:: Work task ::
Copy out the data in full and exactly, passing over the pictures.

Stored items from a collection
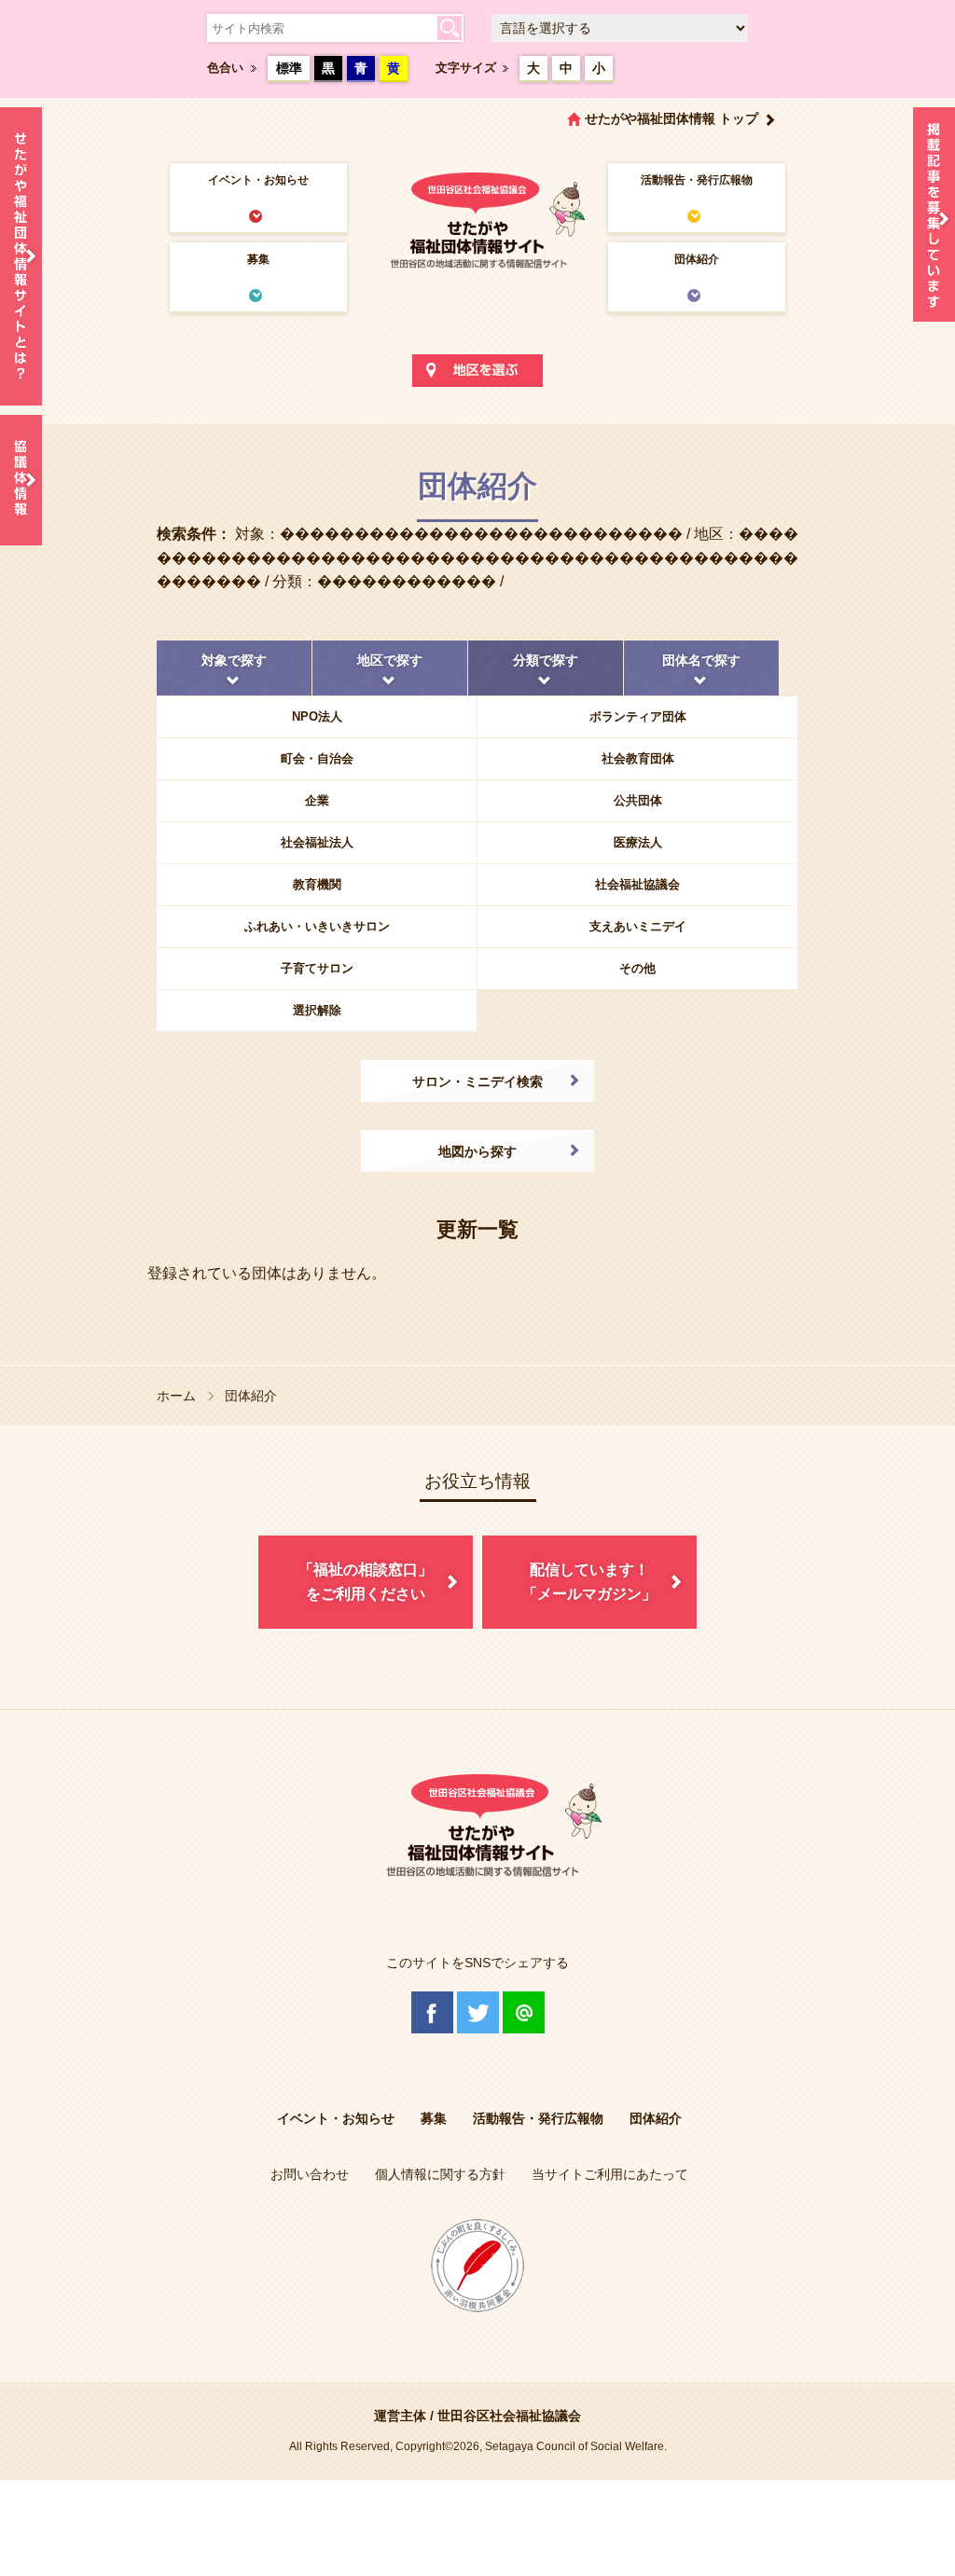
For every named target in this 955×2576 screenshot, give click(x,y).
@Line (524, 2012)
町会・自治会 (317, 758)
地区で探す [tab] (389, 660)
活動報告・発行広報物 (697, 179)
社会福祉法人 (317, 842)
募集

:: Written response ::
For every named target in this 955×2576 screenshot, give click(x,y).
@Line (524, 2012)
町会・自治会 (317, 758)
地区で探す [tab] (389, 660)
活動報告・発行広報物 (697, 179)
社会福祉法人 (317, 842)
募集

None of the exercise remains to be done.